Multi-sport event in La Paz, Bolivia

The I Southern Cross Games (Spanish: Juegos Cruz del Sur) were a multi-sport event held from November 3 to November 12, 1978, in La Paz, Bolivia, with some events in Cochabamba and Santa Cruz de la Sierra.

La Paz already organized last year's Bolivarian Games and,
with the necessary infrastructure already being present, hosted the majority of the events. Cochabamba hosted men's basketball, judo, tennis, and men's volleyball, and Santa Cruz de la Sierra, hosted equestrian, fencing, women's volleyball, and weightlifting.

This was the first edition of what would later be the South American Games, organized by the South American Sports Organization (ODESUR).
An appraisal of the games and detailed medal lists were published elsewhere, emphasizing the results of the Argentinian teams. There is a further publication emphasizing on the Bolivian athletes.

The South American Torch was lit by Bolivian athletes Roberto Prado in La Paz, Isabel Alemán in Cochabamba, and José Ernesto Roca in Santa Cruz de la Sierra. The Athlete's Oath was sworn by cyclist Edgar Cueto in La Paz, by judoka Ladislao Moravek in Cochabamba, and by fencer Luís Darío Vásquez in Santa Cruz de la Sierra.
== Participants ==
8 ODESUR nations participated of the first games with 480 athletes

- Argentina
- Bolivia
- Brazil
- Chile
- Ecuador
- Paraguay
- Peru
- Uruguay

==Medal count==

The medal count for these Games is tabulated below. This table is sorted by the number of gold medals earned by each country. The number of silver medals is taken into consideration next, and then the number of bronze medals.

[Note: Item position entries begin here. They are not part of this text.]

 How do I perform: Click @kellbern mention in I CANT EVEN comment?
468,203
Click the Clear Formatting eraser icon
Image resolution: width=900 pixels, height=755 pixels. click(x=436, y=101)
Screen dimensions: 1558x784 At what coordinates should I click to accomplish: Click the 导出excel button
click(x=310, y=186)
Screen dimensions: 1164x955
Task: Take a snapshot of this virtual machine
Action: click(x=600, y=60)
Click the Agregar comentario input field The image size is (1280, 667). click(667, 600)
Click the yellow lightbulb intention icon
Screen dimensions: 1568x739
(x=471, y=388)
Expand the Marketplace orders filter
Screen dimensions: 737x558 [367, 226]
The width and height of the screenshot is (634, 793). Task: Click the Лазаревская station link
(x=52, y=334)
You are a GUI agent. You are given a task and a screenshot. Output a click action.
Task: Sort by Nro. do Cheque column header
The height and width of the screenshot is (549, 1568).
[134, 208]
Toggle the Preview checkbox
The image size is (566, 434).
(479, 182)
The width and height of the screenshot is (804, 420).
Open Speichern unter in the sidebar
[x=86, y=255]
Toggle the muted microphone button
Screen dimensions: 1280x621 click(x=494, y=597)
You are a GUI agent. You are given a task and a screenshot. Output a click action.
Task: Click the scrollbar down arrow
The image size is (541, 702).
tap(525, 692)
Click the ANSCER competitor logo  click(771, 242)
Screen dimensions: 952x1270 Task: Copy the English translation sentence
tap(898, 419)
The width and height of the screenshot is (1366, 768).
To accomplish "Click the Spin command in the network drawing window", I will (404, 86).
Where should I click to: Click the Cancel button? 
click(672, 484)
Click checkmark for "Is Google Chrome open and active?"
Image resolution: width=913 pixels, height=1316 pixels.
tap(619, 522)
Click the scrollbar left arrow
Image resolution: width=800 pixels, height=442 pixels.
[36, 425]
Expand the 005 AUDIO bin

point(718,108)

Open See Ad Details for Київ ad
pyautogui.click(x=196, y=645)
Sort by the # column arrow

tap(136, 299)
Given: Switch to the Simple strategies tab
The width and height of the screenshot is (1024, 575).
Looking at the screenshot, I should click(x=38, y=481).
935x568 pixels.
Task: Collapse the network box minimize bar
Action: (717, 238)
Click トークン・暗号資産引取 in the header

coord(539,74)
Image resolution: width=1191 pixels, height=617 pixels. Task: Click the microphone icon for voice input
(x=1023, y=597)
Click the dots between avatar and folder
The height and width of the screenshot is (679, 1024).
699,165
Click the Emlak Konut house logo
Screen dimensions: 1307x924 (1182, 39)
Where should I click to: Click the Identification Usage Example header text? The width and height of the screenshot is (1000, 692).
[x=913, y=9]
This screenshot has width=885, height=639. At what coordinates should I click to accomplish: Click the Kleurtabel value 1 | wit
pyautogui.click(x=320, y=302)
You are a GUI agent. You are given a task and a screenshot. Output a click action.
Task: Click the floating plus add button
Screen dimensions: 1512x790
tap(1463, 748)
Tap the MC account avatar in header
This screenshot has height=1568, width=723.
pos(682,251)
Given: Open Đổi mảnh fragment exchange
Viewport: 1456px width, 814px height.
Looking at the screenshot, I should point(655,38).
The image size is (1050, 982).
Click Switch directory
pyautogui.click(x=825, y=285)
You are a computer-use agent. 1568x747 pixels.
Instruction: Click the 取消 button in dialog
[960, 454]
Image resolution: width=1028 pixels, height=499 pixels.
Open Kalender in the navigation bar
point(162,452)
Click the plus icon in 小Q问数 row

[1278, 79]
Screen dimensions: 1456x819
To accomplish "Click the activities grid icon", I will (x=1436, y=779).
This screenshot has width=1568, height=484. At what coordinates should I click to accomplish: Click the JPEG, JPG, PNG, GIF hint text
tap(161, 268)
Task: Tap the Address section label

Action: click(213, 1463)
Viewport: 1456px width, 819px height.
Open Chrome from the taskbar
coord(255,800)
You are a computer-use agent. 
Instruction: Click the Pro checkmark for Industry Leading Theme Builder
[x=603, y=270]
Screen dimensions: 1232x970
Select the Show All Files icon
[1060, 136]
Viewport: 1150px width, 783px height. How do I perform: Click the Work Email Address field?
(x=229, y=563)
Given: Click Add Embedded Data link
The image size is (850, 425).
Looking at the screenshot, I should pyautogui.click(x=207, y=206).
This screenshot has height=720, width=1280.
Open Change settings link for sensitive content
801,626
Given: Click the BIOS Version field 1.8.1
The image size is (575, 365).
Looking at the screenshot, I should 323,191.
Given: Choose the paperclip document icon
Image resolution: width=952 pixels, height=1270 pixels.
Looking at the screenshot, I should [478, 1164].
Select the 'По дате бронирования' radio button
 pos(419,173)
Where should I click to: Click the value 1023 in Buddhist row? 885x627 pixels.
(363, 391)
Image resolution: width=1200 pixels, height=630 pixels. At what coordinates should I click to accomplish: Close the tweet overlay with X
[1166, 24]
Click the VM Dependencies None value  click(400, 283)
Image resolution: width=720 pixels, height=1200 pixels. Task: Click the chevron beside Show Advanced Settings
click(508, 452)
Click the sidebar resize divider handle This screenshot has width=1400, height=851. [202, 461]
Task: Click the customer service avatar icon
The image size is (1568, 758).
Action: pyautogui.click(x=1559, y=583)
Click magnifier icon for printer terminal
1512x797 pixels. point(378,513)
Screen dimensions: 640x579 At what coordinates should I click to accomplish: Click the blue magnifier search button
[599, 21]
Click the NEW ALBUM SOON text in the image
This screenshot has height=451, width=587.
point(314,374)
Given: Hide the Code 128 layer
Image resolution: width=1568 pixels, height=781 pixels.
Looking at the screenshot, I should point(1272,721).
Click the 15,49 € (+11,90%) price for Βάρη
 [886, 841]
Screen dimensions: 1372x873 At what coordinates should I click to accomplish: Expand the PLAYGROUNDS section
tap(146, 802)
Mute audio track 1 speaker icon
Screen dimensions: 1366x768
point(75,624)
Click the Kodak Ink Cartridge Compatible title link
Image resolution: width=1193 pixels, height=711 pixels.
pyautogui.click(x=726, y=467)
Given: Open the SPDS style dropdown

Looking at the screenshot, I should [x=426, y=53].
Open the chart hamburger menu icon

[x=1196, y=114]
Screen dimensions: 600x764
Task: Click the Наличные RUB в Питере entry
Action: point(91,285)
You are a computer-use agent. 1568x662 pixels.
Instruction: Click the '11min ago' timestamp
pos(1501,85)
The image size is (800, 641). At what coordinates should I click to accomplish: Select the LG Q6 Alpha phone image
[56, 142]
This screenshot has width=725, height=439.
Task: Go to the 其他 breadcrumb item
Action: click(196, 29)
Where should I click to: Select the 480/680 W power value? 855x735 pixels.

| Rank | Nation | Gold | Silver | Bronze | Total |
|---|---|---|---|---|---|
| 1 | Argentina (ARG) | 91 | 53 | 45 | 189 |
| 2 | Chile (CHI) | 31 | 25 | 20 | 76 |
| 3 | Bolivia (BOL)* | 20 | 42 | 44 | 106 |
| 4 | Ecuador (ECU) | 13 | 8 | 6 | 27 |
| 5 | Peru (PER) | 9 | 16 | 10 | 35 |
| 6 | Uruguay (URU) | 4 | 16 | 12 | 32 |
| 7 | Paraguay (PAR) | 2 | 3 | 4 | 9 |
| 8 | Brazil (BRA) | 1 | 0 | 0 | 1 |
| Totals (8 entries) |  | 171 | 163 | 141 | 475 |

==Sports==

A total number of 480 athletes competed for medals in sixteen sports:

- Aquatics
  - Swimming
- Athletics
- Baseball^{†}
- Basketball
- Boxing
- Cycling
  - Road Cycling
  - Track Cycling
- Equestrian
- Fencing
- Football
- Gymnastics
  - Artistic gymnastics
- Judo
- Shooting
- Tennis
- Volleyball
- Weightlifting
- Wrestling

Note:^{†} One source only references 15 events with no indication for baseball in the medal lists.